Nashville is the perfect city in which to create a metaphor linking show business with the business of politics in America. No other city in America is so uniquely connected and defined by a specific genre of artistic expression and in the pre-Rap world of 1975, no other musical genre could be so immediately recognized by the external expression of homogenous aspects of marketing utterly lacking in any individuality. Even after Willie Nelson grew his hair out, one could identify the country music singers at the Grammy Awards from any the representatives of any other pop music genre. Or, to put it plainly: Nashville could most easily become a setting in which the division of America along both musical and political lines could be most starkly established with the least amount of work.

This is an important and essential concept to the construction of the film because if Nashville can be said to be about any one particular thing, it is about the future of politics in America. Made in the midst of the Great American Malaise created by scandals causing the country to question itself like Watergate and the Vietnam War and in the vacuum created by the possibilities raised of what might have been had JFK, MLK, RFK and Malcolm X not all been assassinated in the 1960’s, the one thing that Nashville most certainly cannot be said to be about is politics in 1975.

By that point—a year after Nixon’s resignation and still more than a half a decade away from the country election a former actor as its Chief Executive, the connection between the marketing of entertainment and the marketing of politicians was barely a blip on the radar of public consciousness. The screenwriter and director of Nashville-- Joan Tewkesbury and Robert Altman—apparently saw something going on that nearly everybody else was missing. The most amazing thing about Nashville is how incredibly prescient it was in creating a canvas in 1975 upon which they painted a portrait that looked much close to 2016.

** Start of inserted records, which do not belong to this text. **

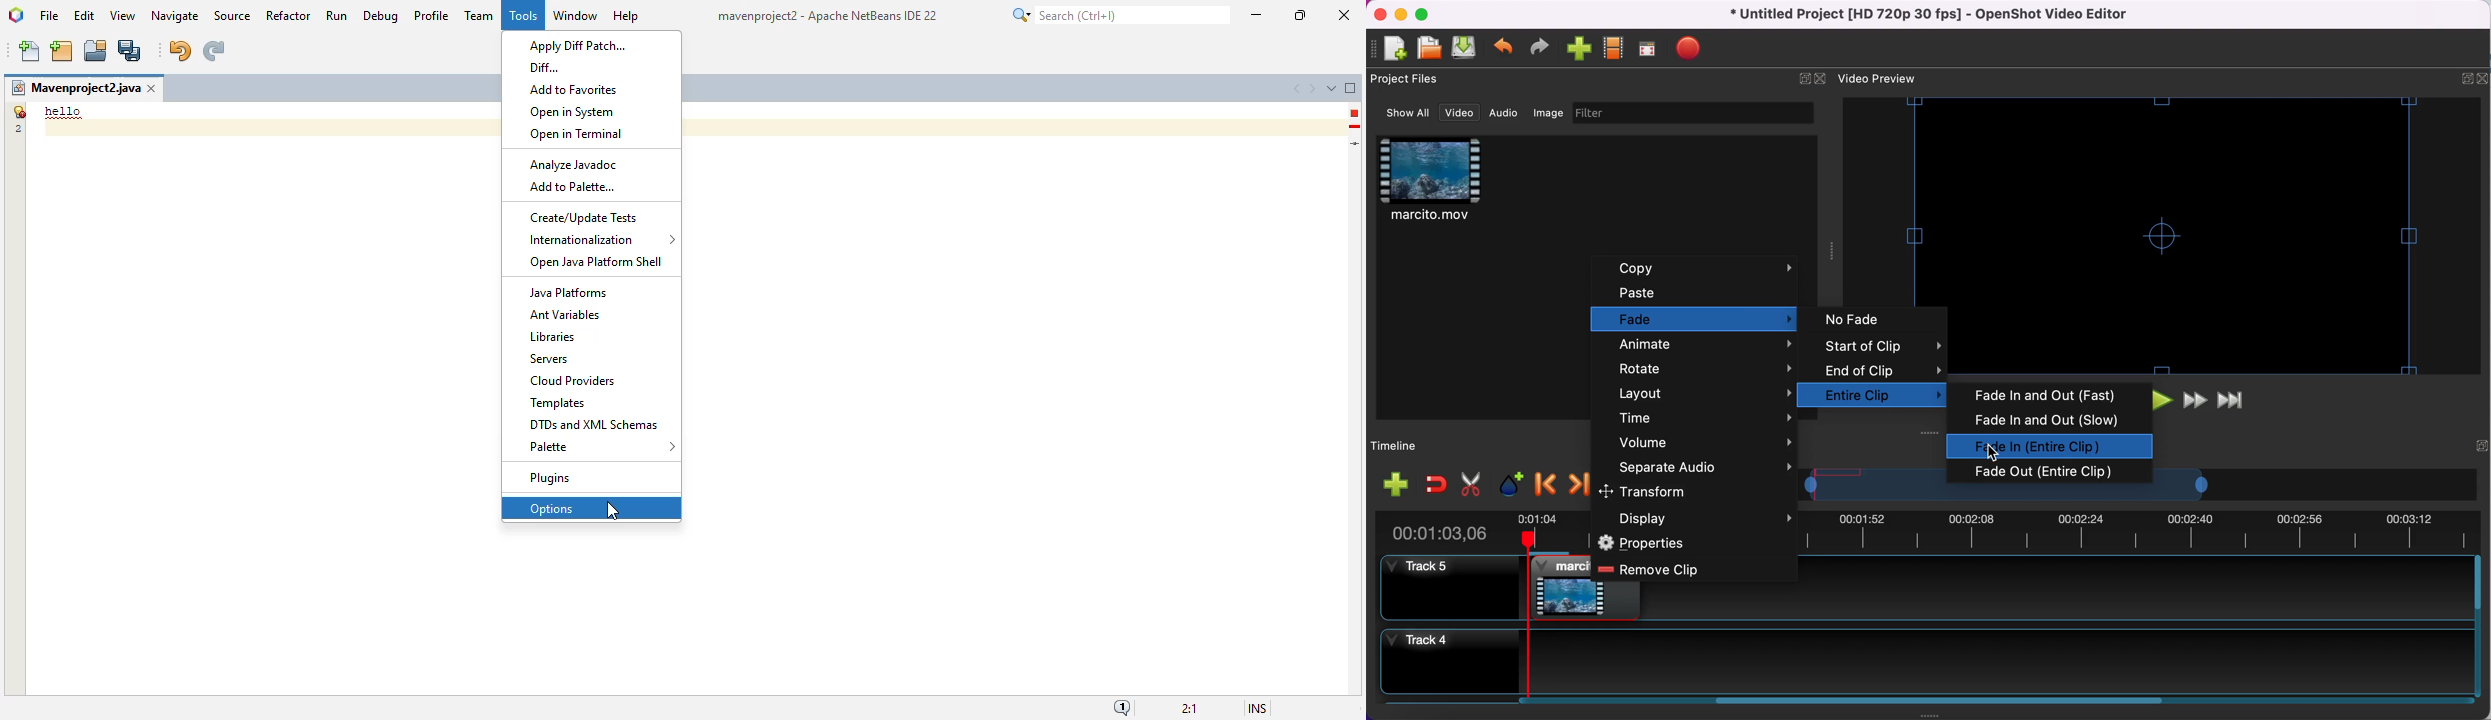 This screenshot has width=2492, height=728. Describe the element at coordinates (2162, 403) in the screenshot. I see `play` at that location.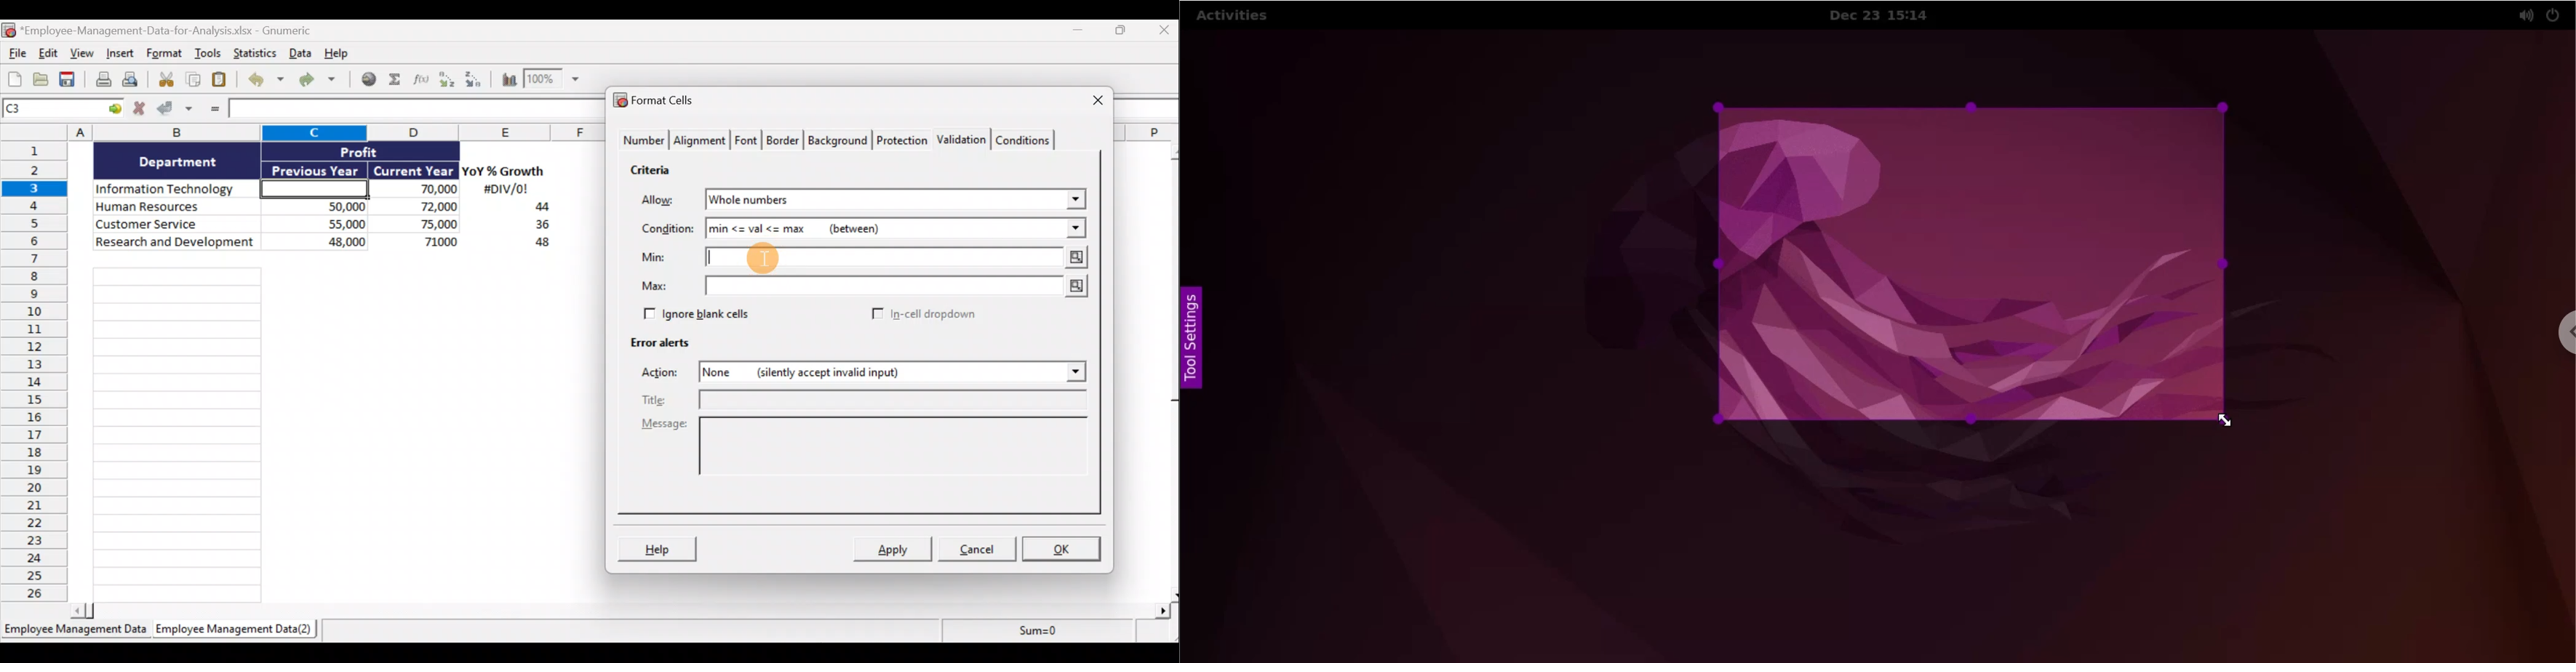 This screenshot has height=672, width=2576. What do you see at coordinates (824, 200) in the screenshot?
I see `Whole numbers` at bounding box center [824, 200].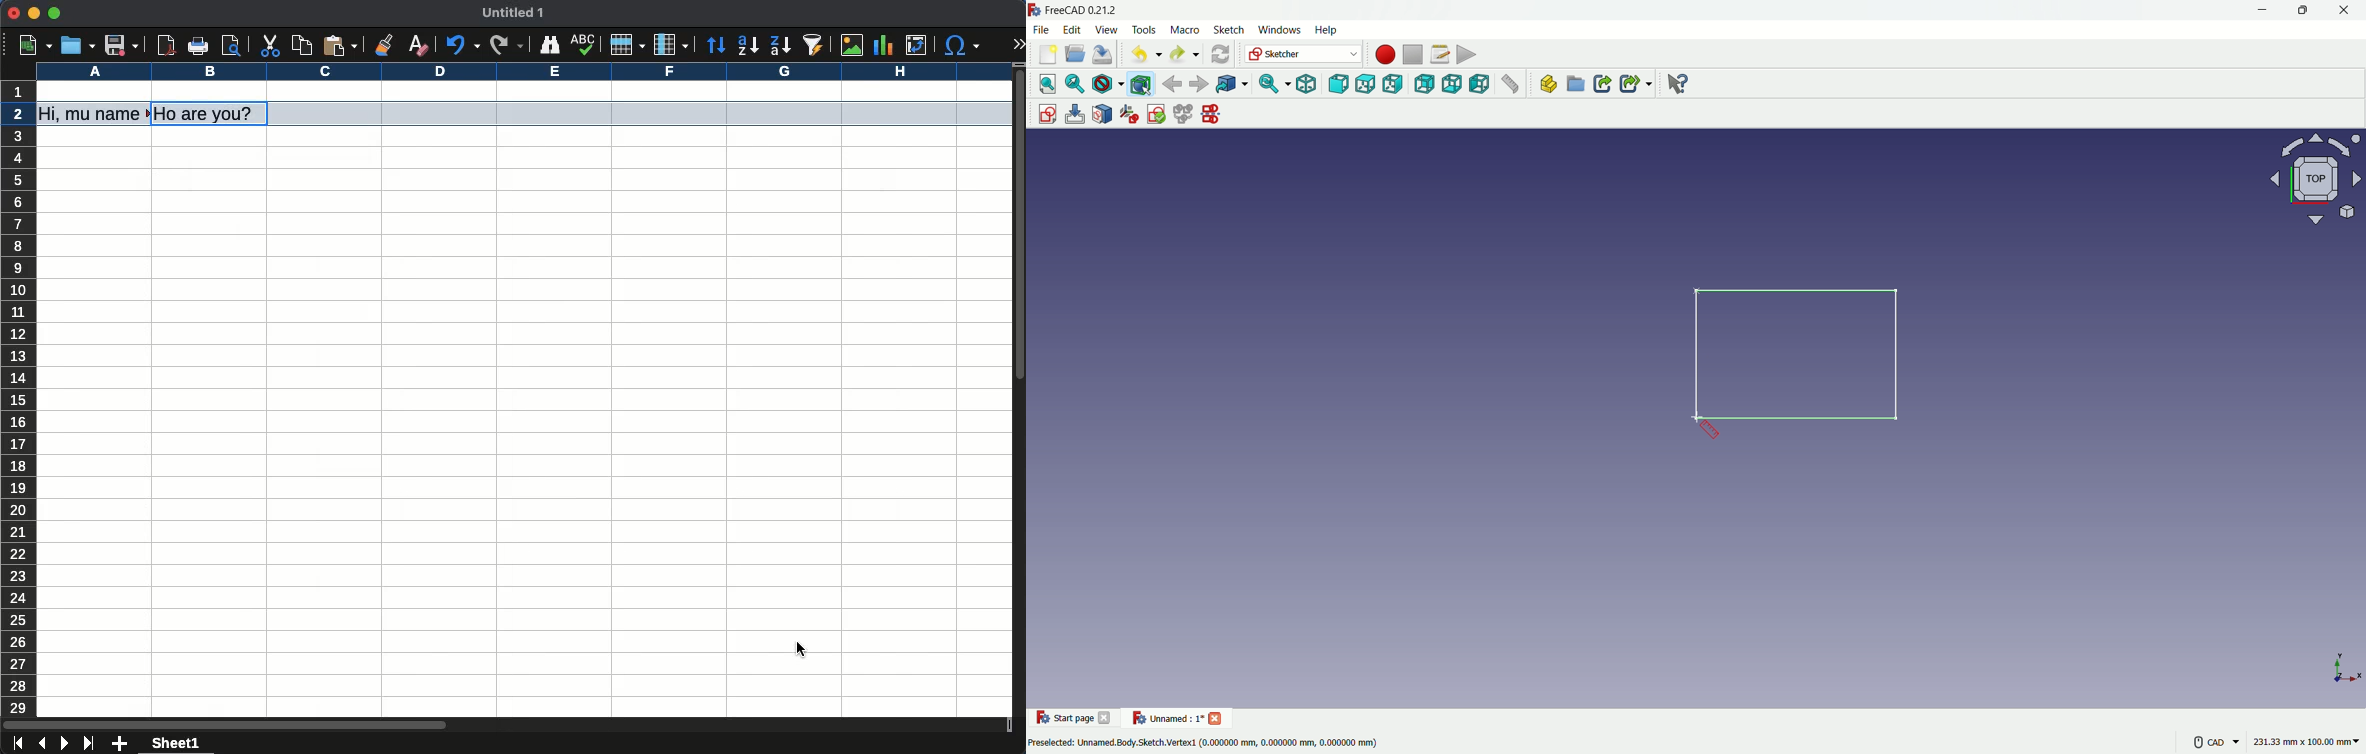 This screenshot has width=2380, height=756. Describe the element at coordinates (1103, 114) in the screenshot. I see `map sketch to face` at that location.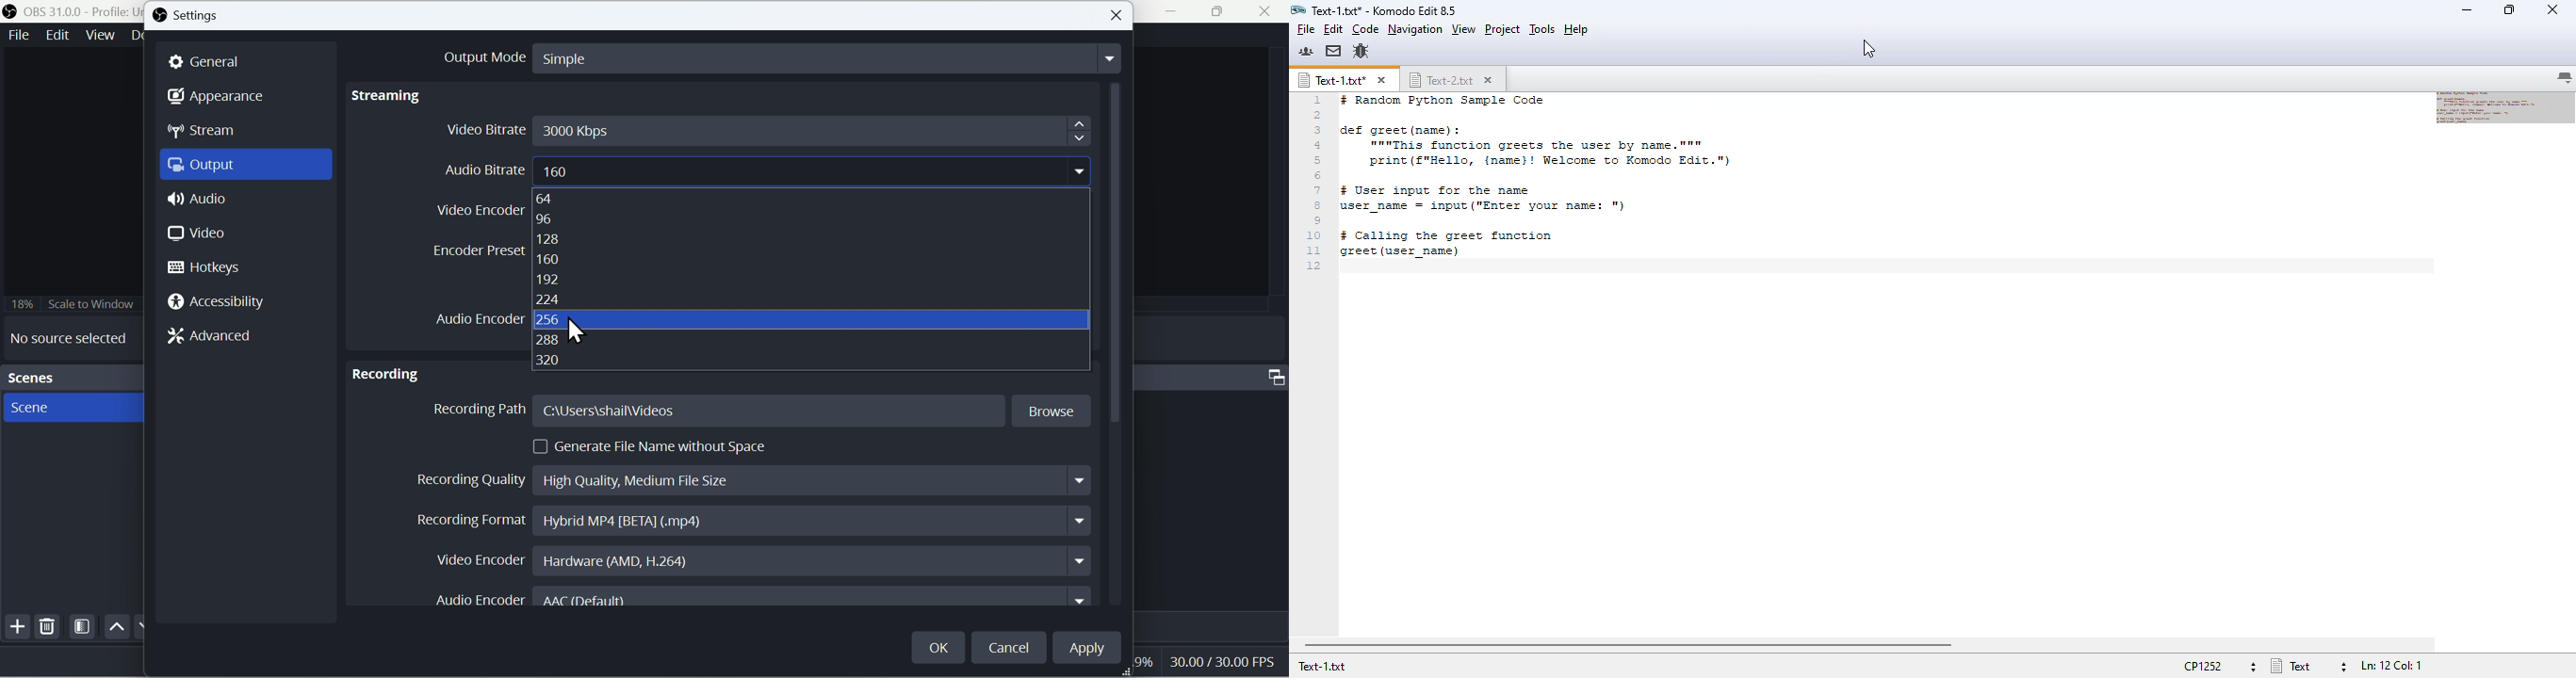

The line between the selling of country music and the selling of a Presidential candidate is actually—incredibly—more blurry in the film than it became in the real life Presidential election of 2016. The empty and simple-minded platitudes of the unseen candidate are indistinguishable from the empty and simple minded lyrics of a country music song.

“…with people all over this country...I'm often confronted with the statement - 'I don't want to get mixed up in politics,' or 'I'm tired of politics,' or 'I'm not interested.' Almost as often, someone said, 'I can't do anything about it anyway.' Let me point out two things. Number One: All of us are deeply involved with politics whether we know it or not and whether we like it or not. And Number Two: We can do something about it. When you pay more for an automobile than it cost Columbus to make his first voyage to America, that's politics.”

And:

“I pray my sons won't go to war
But if they must, they must.
I share our country's motto
And in God I place my trust.
We may have had our ups and downs
Our times of trials and fears.
But we must be doin' somethin' right
To last 200 years.

One can well imagine a candidate stripping the lyrics into a straightened-out prose and delivering it as a stump speech. Likewise, it is not hard to imagine the candidate’s speech above being sliced and diced to serve as lyrics for a tune pouring out of dollars store with a sound system tuned into a local country music station.

It’s not hard to imagine that now, that is. In 1975, it would have been much more difficult, but the world has changed quite a bit since then. And what is more amazing than anything, perhaps, is the America of the 2016 looks more like the 1975 of Nashville than it does the future predicted by 2001: A Space Odyssey, A Clockwork Orange or even Conquest of the Planet of the Apes.